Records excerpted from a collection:
>>>

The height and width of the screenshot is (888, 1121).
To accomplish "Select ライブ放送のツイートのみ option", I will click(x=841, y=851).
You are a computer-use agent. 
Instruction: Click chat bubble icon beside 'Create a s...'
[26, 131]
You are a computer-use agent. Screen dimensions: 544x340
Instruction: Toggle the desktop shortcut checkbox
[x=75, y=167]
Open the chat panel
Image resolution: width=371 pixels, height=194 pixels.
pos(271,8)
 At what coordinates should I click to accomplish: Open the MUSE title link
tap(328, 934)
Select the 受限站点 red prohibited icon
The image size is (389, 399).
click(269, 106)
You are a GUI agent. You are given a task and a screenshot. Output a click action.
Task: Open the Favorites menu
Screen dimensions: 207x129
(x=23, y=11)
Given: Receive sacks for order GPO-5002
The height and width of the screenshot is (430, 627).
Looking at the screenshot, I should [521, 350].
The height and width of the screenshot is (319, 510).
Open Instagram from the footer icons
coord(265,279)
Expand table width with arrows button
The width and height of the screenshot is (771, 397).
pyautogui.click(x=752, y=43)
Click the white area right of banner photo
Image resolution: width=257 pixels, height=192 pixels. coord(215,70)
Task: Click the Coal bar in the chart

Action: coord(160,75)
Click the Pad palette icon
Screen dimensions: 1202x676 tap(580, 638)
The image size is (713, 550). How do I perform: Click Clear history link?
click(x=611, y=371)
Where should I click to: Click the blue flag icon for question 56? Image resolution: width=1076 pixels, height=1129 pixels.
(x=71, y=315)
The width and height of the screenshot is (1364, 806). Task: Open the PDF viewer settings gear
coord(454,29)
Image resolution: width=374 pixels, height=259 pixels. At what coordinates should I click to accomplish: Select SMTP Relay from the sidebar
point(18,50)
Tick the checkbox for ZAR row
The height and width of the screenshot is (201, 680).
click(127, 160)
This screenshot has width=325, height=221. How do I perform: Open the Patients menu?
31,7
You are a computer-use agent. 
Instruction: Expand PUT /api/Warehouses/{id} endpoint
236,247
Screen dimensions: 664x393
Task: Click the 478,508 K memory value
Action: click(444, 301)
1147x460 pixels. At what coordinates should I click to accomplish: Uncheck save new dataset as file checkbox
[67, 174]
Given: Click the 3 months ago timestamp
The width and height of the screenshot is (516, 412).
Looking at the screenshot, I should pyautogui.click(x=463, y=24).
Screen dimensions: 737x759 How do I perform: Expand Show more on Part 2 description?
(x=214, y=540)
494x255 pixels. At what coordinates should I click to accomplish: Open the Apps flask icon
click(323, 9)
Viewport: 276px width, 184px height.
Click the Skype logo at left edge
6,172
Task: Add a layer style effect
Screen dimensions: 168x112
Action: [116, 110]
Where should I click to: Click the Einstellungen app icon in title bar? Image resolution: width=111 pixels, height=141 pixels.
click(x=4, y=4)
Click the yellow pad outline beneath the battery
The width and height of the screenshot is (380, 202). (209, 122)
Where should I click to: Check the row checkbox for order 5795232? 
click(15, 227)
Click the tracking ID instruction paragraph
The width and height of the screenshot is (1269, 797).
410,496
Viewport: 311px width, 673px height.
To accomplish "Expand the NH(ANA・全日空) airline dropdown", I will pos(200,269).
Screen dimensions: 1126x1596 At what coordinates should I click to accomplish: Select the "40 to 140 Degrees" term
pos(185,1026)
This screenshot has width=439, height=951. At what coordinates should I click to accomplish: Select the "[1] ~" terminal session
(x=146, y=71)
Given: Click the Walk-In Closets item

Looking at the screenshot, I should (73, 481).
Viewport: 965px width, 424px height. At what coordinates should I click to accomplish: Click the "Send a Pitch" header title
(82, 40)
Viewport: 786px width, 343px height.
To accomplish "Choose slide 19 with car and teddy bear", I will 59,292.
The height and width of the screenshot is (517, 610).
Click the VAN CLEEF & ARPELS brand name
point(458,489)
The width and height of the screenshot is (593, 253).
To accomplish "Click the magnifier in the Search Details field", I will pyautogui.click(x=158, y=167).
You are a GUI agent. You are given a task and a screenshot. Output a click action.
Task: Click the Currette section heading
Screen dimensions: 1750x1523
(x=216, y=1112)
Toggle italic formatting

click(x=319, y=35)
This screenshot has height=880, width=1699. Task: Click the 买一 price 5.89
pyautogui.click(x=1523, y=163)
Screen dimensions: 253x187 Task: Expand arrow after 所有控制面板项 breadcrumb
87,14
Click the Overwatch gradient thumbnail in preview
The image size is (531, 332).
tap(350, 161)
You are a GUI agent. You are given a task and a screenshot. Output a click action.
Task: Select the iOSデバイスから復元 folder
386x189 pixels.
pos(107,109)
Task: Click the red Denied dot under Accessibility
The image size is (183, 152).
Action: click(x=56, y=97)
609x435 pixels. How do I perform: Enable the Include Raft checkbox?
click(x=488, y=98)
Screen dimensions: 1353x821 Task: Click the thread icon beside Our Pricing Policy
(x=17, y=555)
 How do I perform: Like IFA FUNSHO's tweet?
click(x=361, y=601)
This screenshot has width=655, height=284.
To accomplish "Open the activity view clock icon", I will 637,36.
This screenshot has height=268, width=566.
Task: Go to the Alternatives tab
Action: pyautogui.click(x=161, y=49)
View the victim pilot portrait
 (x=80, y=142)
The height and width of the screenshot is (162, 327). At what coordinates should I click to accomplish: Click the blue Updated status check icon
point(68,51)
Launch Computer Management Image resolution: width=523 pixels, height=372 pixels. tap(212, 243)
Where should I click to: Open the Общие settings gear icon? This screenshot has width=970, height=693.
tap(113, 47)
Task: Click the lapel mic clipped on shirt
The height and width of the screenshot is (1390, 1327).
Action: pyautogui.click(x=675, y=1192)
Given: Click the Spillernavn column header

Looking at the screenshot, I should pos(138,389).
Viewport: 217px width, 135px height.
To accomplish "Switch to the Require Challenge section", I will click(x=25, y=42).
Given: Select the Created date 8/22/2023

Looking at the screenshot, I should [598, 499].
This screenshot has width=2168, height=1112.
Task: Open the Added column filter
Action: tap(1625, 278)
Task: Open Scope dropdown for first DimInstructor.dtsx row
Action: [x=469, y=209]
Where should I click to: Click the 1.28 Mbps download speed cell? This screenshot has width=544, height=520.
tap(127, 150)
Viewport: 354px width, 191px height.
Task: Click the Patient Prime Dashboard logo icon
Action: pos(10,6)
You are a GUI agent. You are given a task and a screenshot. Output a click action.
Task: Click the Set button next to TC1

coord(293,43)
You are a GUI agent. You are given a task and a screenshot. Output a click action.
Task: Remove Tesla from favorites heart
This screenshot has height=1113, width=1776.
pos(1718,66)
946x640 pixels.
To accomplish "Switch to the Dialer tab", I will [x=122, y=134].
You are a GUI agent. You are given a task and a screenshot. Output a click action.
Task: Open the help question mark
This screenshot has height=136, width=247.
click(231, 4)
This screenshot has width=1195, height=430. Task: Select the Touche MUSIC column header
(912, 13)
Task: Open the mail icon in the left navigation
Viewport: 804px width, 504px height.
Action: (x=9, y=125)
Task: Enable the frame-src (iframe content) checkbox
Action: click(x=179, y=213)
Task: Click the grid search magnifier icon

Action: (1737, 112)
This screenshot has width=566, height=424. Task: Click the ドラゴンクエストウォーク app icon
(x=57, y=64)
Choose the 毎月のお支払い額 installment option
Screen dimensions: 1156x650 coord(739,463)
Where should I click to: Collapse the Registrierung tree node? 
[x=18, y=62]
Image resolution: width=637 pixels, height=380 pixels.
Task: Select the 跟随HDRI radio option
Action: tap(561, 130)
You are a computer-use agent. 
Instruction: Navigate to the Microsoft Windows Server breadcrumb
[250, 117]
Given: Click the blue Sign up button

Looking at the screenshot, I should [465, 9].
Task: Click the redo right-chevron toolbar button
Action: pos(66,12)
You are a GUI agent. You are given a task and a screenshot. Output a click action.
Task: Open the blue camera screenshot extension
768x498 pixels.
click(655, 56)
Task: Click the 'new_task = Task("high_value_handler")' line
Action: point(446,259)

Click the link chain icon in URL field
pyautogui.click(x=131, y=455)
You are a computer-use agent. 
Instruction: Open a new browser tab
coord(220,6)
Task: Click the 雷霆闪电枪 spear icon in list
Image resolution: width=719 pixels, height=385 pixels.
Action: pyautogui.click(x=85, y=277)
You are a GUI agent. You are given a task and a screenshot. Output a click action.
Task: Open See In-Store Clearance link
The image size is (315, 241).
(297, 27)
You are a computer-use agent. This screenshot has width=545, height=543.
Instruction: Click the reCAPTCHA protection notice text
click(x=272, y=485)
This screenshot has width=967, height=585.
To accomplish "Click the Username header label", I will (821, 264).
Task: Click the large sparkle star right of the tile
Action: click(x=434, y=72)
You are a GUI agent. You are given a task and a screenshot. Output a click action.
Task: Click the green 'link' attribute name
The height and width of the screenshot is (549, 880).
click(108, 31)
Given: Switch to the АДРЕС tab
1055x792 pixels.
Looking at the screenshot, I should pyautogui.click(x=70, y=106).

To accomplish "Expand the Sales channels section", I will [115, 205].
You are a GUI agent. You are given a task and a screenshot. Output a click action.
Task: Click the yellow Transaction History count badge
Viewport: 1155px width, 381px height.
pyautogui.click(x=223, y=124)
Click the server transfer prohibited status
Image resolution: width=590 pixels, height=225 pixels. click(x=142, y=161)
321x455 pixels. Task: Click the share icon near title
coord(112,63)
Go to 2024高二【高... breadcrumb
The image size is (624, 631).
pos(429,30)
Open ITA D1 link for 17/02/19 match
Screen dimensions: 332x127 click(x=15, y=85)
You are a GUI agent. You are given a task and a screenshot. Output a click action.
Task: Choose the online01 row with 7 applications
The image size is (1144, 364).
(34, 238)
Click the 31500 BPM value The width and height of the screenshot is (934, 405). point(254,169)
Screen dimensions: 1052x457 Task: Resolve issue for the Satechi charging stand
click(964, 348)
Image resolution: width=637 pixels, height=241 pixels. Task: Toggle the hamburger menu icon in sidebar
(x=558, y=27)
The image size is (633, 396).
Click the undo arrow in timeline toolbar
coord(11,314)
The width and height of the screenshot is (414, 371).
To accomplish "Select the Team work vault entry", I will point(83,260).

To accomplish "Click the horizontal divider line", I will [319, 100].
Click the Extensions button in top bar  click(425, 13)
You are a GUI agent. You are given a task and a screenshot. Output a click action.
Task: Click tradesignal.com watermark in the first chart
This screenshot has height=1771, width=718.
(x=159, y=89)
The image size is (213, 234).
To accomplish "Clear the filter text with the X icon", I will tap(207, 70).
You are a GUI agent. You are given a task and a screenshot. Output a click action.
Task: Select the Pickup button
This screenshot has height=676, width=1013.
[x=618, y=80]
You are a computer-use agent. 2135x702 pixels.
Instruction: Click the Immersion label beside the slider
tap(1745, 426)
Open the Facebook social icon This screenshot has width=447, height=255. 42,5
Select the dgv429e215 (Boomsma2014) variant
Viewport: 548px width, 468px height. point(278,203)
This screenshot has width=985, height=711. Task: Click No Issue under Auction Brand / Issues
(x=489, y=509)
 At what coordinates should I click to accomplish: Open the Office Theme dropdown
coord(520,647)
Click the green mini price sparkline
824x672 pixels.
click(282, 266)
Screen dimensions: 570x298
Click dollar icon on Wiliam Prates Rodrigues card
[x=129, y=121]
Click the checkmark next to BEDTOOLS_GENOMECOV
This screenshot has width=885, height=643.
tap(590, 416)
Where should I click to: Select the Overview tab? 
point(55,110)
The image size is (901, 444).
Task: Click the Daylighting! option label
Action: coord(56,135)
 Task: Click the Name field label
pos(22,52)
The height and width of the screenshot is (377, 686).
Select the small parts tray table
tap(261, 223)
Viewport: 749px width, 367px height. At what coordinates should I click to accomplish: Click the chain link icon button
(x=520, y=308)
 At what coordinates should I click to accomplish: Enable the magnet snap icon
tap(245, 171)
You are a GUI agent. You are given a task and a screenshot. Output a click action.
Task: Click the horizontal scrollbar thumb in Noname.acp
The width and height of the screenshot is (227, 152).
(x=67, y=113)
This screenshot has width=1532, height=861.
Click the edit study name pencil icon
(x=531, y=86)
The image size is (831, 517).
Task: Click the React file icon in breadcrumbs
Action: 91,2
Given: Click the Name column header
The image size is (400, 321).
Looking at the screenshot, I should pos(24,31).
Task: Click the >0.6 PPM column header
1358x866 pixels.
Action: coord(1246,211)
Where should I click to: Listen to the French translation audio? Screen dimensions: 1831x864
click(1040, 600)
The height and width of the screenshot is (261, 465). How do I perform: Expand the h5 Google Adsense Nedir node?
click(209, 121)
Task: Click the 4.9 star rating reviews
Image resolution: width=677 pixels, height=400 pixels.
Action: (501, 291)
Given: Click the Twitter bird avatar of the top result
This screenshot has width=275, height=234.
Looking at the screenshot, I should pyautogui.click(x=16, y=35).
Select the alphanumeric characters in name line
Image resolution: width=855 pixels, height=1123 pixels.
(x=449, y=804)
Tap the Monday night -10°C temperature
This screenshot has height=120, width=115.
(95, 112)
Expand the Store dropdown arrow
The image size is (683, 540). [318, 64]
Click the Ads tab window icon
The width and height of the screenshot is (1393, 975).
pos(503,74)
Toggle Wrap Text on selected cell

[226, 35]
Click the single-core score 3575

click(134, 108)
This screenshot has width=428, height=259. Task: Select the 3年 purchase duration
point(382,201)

<<<

#### Try it
Go line by line through the records above and copy each one containing "horizontal".

#### Expected answer
To accomplish "Click the horizontal divider line", I will [319, 100].
Task: Click the horizontal scrollbar thumb in Noname.acp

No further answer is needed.